Hi,
I'm new to microarray experiments - have no experience and trying to get a grip. I am using GDS596 (well known Su et al 2004 PNAS data), and trying to get a single expression value for each gene. Essentially, I am looking to replicate the analysis done in Tartaglia et al "Life on the Edge..." TRENDS Biochem Sci 32(5), 2007.
I have obtained the raw data human *.CEL files, and would like some clarification on the steps taken. I have a few questions that come up below.
1.) MAS5 normalization (for background correction via R affy package) - change to take log10 of these values, and then average across genes and across experiments. Fine (also can use rma and gcrma).
2.) The authors then "median scale followed by quantile normalization". So, scaling across experiments (i.e. GSM columns) allows us to make comparisons between experiments. Fine. Although I don't scale row-wise as some other papers do (not sure on why you would do this?).
3.) Then, quantile normalization? Why is this step taken? I had thought that this was done at the probe level. If intensities are normalized (MAS5), and corrected for across experiments (median scaling), why another normalization?
It seems that I find 'ok' correlation (pearson's rho ~.77) with the paper's expression values after first 2 steps, but then quantile normalization screws everything up. Are there obvious things I'm doing wrong here?
Thanks
greg
One small comment. People typically perform log2 of microarray data. I've rarely (if ever) seen log10. I think gcrma and rma already output log2 data. I'm not sure about mas5. So, you could try various combinations of not logging or log2 instead of log10 to see if you get better correlation with the paper's expression values. I typically just process cel files with gcrma and don't do an additional median scaling and quantile normalization of that data. GCRMA already includes a quantile normalization.
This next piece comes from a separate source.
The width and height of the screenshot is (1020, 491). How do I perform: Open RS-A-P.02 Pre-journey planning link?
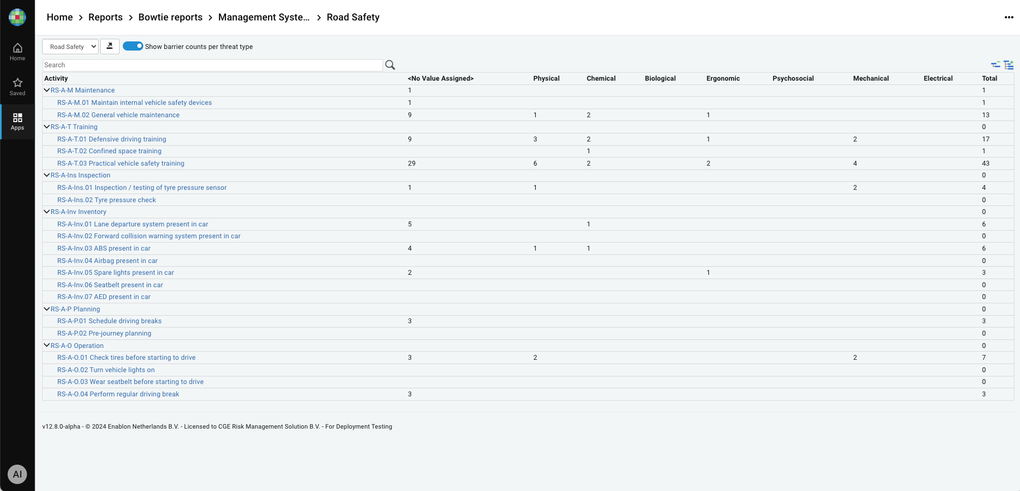tap(104, 333)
Summarizing to the gene level is a separate issue and will depend on which chip you have.
What is the possible solution if you apply GCRMA but you only get 3 genes with lfc greater than 1. Is it possible to read cel files but apply only log2 transformation, as used by geo2R analysis by NCBI GEO? By using geo2R approach for the exact same samples gives me all top 250 genes above lfc=1.
Please ask a separate question rather than asking a question as a comment to a post.
@Sean: Check this one: Microarray analysis of CEL files with Log-transformation instead of GCRMA or RMA
The base of the log does not affect something like a correlation or statistics related to differential expression. Log2(x) and log10(x) simply differ by a scale constant (3.32193). The log2 and log10 distributions are therefore, identical, except scaled by a constant.
Mathematically this is correct, but log2 is convenient because many people find it easier to think about doubled values rather than powers of 10.
Well, I'm just going to use RMA instead - not rely on the other publications' protocol.